_Record extracts_

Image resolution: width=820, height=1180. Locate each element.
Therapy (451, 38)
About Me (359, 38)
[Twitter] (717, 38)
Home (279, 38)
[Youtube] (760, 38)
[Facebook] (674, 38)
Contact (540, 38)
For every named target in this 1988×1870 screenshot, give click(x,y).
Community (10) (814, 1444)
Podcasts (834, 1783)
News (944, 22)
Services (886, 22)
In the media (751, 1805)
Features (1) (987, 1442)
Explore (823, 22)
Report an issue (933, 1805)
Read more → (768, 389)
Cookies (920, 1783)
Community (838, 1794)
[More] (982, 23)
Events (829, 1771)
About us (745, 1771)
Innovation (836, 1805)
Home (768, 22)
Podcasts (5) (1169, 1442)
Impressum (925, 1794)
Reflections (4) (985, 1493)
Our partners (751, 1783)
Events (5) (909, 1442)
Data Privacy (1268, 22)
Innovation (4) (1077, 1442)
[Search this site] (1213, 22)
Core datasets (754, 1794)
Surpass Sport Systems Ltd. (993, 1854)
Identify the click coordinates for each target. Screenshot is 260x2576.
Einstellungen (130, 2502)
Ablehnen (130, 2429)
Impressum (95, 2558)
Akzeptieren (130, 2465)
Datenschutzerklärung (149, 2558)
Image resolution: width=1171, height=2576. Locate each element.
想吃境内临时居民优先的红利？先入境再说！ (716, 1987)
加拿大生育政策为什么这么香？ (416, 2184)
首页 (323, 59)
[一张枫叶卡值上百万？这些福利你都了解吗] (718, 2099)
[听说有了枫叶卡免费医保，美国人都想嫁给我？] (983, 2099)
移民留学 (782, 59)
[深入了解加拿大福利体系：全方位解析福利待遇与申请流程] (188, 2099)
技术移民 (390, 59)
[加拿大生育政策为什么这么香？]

_Task item_
Print the lines from the one containing "[一张枫叶卡值上百万？这些福利你都了解吗] (718, 2099)" through the end of the material, word for word, and nothing else.

_Result of this exercise_
[一张枫叶卡值上百万？这些福利你都了解吗] (718, 2099)
[听说有了枫叶卡免费医保，美国人都想嫁给我？] (983, 2099)
移民留学 (782, 59)
[深入了解加拿大福利体系：全方位解析福利待遇与申请流程] (188, 2099)
技术移民 (390, 59)
[加拿大生育政策为什么这么香？]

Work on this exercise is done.